Kunstler: In the Dark By James Howard Kunstler
Post# of 123826
By James Howard Kunstler
September 11, 2017
The stock market is zooming this morning on the news that only 5.7 million people in Florida will have to do without air conditioning, hot showers, and Keurig mochachinos at dawn’s early light Monday, Sept 11, 2017. I’m mindful that the news cycle right after a hurricane goes kind of blank for a day or more as dazed and confused citizens venture out to assess the damage. For now, there is very little hard information on the Web waves. Does Key West still exist? Hard to tell. We’ll know more this evening.
The one-two punch of Harvey and Irma did afford the folks-in-charge of the nation’s affairs a sly opportunity to get rid of that annoying debt ceiling problem. This is the law that established a limit on how much debt the Federal Reserve could “buy” from the national government. Some of you may be thinking: buy debt? Why would anybody want to buy somebody’s debt? Well, you see, this is securitized debt, i.e. bonds issued by the US Treasury, which pay interest, and so there is the incentive to buy it. Anyway, there used to — back in the days when the real interest rate stayed positive after deducting the percent of running inflation. This is where the situation gets interesting.
The debt ceiling law supposedly set limits on how much bonded debt the government could issue (how much it could borrow) so it wouldn’t go hog wild spending money it didn’t have. Which is exactly what happened despite the debt limit because the “ceiling” got raised about a hundred times though the 20th century into the 21st so that the accumulated debt stands around $20 trillion.
Rational people recognize this $20 trillion for the supernatural scale of obligation it represents, and understand that it will never be paid back, so, what the hell? Why not just drop the pretense, but keep on working this racket of the government borrowing as much money as it wants, and the Federal Reserve creating that money (or “money”) on its computers to infinity. Seems to work so far.
Rational people would also suspect that at some point, something might have to give. For instance, the value of the dollars that the debt is issued in. If the value of dollars goes down, then the real value of the bonds issued in dollars goes down, and as that happens the many various holders of bonds already issued — individuals, pension funds, insurance companies, sovereign wealth funds of foreign countries — will have a strong incentive to dump the bonds as fast as possible. Especially if backstage magic by the Fed and its handmaidens, the “primary dealer” banks, keeps working to suppress the interest rates of these bonds at all costs.
Would the Federal Reserve then vacuum up every bond that others are dumping on the market? They would certainly try. The Bank of Japan has been doing just that with its own government’s bonds to no apparent ill effect, though you kind of wonder what happens when a snake eating its own tail finally reaches its head. What’s left, exactly, after it eats that, too? My own guess would be three words: you go medieval.

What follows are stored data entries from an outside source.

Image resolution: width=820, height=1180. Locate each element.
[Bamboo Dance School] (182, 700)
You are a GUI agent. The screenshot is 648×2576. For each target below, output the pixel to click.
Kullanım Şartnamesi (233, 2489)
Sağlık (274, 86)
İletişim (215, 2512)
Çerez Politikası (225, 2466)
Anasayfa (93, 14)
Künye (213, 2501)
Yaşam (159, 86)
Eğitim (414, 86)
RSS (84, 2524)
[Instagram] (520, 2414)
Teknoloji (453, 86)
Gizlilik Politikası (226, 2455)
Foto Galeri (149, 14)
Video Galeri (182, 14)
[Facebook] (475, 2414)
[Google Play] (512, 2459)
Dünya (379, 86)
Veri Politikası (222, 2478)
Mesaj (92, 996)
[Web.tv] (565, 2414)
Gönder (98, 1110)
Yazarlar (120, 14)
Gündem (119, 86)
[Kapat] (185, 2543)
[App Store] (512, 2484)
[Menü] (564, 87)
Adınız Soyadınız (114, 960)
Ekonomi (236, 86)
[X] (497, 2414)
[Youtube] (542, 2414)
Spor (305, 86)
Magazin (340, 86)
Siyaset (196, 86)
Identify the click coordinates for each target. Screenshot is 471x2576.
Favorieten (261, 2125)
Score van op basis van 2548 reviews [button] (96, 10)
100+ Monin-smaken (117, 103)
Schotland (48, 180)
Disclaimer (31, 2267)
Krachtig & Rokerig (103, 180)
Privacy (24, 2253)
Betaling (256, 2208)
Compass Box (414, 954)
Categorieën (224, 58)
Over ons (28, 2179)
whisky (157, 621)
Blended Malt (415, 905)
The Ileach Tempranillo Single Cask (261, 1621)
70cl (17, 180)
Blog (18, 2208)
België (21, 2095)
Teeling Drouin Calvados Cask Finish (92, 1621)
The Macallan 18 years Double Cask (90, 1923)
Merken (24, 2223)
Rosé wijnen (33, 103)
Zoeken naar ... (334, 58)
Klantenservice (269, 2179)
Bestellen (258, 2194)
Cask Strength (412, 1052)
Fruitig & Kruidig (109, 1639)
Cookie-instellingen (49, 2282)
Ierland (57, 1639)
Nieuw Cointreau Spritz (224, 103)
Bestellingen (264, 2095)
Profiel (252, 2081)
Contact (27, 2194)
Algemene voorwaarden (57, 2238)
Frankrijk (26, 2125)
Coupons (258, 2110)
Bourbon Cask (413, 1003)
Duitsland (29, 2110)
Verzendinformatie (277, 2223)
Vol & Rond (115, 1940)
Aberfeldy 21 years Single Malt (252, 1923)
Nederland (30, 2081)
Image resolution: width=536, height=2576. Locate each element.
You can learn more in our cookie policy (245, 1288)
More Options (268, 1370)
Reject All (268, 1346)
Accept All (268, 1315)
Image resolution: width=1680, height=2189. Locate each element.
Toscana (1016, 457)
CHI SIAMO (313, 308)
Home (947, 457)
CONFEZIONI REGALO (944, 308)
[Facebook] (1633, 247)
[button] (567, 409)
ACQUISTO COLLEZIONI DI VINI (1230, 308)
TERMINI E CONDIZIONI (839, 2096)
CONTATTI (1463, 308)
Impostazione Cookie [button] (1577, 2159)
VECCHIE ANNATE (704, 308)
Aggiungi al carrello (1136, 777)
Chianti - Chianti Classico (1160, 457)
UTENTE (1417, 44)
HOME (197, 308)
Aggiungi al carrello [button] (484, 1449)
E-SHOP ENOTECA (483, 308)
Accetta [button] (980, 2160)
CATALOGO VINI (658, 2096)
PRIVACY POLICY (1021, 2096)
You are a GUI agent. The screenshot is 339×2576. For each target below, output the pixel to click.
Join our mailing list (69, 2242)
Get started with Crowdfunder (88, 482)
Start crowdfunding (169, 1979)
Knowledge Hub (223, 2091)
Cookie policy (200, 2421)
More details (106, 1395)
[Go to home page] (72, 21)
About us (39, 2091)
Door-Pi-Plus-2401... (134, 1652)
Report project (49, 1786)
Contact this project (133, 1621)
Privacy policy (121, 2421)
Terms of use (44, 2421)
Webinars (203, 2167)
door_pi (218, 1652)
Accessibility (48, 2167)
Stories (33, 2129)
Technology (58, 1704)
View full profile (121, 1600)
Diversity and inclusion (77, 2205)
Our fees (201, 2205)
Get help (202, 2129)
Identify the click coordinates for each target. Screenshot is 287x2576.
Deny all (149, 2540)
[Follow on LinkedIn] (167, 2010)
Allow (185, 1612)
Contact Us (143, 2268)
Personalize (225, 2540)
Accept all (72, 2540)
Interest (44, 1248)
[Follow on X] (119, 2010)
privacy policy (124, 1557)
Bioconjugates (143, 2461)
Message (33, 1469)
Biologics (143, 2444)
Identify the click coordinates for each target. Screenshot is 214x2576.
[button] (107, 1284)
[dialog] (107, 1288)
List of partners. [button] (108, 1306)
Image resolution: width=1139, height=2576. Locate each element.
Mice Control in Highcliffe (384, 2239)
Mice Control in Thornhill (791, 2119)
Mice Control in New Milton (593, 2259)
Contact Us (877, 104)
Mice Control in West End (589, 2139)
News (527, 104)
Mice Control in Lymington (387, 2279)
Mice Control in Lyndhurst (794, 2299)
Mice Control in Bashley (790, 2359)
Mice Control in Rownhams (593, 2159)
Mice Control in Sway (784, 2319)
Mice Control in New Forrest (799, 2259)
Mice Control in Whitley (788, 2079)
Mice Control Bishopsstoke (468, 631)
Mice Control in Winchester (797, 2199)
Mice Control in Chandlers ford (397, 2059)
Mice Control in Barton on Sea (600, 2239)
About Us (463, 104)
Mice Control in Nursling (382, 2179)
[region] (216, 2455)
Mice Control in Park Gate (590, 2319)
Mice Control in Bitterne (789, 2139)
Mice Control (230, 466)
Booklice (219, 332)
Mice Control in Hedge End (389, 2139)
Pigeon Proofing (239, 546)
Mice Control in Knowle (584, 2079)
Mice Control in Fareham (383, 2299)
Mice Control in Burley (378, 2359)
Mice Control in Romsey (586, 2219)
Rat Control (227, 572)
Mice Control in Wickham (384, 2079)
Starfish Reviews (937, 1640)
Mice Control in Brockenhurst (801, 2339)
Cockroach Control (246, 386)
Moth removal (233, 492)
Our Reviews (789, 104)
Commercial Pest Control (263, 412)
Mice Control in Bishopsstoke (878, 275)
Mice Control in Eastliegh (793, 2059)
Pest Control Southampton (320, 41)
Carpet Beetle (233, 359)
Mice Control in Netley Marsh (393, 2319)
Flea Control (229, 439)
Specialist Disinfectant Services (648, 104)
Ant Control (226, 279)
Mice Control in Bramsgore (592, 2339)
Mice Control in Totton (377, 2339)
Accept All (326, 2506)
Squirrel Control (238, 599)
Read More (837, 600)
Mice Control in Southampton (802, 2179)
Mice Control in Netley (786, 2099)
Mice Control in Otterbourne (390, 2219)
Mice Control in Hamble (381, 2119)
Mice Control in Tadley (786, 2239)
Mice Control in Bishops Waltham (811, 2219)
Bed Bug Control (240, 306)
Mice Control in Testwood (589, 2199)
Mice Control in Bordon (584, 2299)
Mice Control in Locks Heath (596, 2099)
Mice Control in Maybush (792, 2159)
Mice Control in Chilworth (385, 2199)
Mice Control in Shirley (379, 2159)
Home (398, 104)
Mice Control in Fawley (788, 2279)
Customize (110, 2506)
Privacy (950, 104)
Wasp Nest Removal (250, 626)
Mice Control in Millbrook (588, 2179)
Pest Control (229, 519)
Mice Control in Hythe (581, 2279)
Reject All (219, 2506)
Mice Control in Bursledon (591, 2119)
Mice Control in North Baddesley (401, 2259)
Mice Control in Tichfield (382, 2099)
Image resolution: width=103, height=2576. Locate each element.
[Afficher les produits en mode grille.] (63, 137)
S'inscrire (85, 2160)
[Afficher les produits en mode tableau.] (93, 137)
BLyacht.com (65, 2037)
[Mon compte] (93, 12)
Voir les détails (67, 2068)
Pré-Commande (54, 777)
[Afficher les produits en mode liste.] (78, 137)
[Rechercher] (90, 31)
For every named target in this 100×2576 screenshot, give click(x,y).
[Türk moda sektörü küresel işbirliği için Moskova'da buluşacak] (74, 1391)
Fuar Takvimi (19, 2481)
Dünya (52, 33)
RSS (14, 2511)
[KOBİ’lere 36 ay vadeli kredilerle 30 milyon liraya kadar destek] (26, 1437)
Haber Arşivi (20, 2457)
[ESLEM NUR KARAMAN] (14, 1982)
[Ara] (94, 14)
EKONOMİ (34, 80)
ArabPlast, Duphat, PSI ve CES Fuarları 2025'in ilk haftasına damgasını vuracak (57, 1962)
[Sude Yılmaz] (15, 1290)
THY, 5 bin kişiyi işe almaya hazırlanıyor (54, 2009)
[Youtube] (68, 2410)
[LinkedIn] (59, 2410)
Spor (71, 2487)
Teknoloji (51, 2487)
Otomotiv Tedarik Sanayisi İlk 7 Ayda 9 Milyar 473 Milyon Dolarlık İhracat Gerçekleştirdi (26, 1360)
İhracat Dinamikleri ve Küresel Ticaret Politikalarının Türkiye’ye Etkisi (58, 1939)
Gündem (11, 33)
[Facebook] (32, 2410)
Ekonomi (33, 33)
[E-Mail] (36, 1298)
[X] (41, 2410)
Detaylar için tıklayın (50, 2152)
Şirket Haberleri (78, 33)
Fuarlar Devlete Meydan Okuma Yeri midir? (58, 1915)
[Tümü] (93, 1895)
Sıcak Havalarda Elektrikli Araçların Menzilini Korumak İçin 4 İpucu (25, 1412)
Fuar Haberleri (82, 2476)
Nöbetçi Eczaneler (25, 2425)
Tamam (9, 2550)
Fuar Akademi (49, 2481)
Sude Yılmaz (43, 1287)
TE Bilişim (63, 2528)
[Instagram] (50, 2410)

I mean literally. No more engines, electric lights, central heating….
In this land, we face a situation in which both the value of money and the cost of borrowing money would be, at last, completely detached from reality — reality being the real cost and value of all goods and services exchanged for money. Voila: a king-hell currency crisis and the disruption of trade on the most macro level imaginable. Also, surely, a massive disruption in government services, including social security and medicare, but extending way beyond that. And then we go medieval, too. The mule replaces the Ford F-150. And The New York Times finds something to write about besides Russia and trannies.
The value of money and the cost of borrowing it is about as fundamental as it gets in a so-called advanced economy. You can screw around with a lot of things running a society, but when that goes, you’re flirting seriously with anarchy. In the meantime, we’ll see how the social glue holds things together in those parts of Florida that are entering a preview of medieval attractions in the electrical blackout days ahead.